Lines before the one containing "[combobox] (203, 18)" are excluded; reproduce that line and all lines after it in the entries below, exactly.

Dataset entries
::::
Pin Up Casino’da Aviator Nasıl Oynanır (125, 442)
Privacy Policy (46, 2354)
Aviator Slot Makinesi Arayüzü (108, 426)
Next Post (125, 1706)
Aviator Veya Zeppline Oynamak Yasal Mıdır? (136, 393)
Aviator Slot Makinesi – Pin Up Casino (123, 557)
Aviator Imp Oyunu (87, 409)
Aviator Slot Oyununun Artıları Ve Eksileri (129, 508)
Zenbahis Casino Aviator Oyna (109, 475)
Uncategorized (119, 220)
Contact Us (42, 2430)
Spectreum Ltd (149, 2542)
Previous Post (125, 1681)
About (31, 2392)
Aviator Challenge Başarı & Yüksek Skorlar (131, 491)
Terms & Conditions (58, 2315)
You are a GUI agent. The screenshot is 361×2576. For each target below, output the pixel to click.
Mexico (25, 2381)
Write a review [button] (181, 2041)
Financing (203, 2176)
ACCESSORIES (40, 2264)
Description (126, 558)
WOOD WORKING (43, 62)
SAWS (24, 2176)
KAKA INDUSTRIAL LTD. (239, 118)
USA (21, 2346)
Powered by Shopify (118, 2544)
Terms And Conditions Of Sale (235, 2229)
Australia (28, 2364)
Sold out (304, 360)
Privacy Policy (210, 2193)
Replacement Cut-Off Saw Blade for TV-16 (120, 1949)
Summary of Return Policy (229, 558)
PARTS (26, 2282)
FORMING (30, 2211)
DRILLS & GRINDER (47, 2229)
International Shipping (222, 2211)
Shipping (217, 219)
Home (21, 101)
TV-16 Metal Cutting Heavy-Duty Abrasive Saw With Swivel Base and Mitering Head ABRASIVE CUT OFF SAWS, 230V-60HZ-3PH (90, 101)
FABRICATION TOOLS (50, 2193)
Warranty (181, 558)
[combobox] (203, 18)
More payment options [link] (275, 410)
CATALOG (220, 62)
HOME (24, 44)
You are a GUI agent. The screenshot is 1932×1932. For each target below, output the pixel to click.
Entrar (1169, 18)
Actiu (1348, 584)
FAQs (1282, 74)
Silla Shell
::::
* [RESPONSE AREA]:
[combobox] (203, 18)
More payment options [link] (275, 410)
CATALOG (220, 62)
HOME (24, 44)
You are a GUI agent. The screenshot is 1932×1932. For each target below, output the pixel to click.
Entrar (1169, 18)
Actiu (1348, 584)
FAQs (1282, 74)
Silla Shell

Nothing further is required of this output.